RECORDS PROVIDED:
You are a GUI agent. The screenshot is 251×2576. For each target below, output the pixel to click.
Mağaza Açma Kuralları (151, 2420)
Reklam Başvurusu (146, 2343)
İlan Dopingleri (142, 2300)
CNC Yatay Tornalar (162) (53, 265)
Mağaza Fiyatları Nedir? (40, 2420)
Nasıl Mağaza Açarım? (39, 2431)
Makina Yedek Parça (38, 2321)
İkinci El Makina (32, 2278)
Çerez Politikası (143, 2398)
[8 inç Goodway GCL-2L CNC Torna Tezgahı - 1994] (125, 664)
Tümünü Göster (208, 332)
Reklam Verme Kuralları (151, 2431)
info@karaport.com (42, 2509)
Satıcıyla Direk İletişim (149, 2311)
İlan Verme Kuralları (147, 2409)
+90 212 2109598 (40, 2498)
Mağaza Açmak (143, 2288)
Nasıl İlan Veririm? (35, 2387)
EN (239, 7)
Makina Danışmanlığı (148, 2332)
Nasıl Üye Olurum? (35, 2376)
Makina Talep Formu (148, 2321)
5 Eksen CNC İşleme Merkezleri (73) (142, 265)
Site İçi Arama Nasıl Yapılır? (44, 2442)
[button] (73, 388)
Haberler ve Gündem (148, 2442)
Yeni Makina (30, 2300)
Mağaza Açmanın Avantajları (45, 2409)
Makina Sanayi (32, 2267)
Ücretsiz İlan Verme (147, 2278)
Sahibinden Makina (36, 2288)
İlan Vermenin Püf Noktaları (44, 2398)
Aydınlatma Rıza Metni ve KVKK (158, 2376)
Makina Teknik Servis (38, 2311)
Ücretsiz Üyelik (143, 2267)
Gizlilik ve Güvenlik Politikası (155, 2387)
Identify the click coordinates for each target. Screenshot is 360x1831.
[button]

EXERCISE BRIEF:
With the line that has "Nasıl Mağaza Açarım? (39, 2431)" as the first and the line that has "Gizlilik ve Güvenlik Politikası (155, 2387)" as the last, repeat exactly that run of lines above and no more.

TASK ANSWER:
Nasıl Mağaza Açarım? (39, 2431)
Makina Yedek Parça (38, 2321)
İkinci El Makina (32, 2278)
Çerez Politikası (143, 2398)
[8 inç Goodway GCL-2L CNC Torna Tezgahı - 1994] (125, 664)
Tümünü Göster (208, 332)
Reklam Verme Kuralları (151, 2431)
info@karaport.com (42, 2509)
Satıcıyla Direk İletişim (149, 2311)
İlan Verme Kuralları (147, 2409)
+90 212 2109598 (40, 2498)
Mağaza Açmak (143, 2288)
Nasıl İlan Veririm? (35, 2387)
EN (239, 7)
Makina Danışmanlığı (148, 2332)
Nasıl Üye Olurum? (35, 2376)
Makina Talep Formu (148, 2321)
5 Eksen CNC İşleme Merkezleri (73) (142, 265)
Site İçi Arama Nasıl Yapılır? (44, 2442)
[button] (73, 388)
Haberler ve Gündem (148, 2442)
Yeni Makina (30, 2300)
Mağaza Açmanın Avantajları (45, 2409)
Makina Sanayi (32, 2267)
Ücretsiz İlan Verme (147, 2278)
Sahibinden Makina (36, 2288)
İlan Vermenin Püf Noktaları (44, 2398)
Aydınlatma Rıza Metni ve KVKK (158, 2376)
Makina Teknik Servis (38, 2311)
Ücretsiz Üyelik (143, 2267)
Gizlilik ve Güvenlik Politikası (155, 2387)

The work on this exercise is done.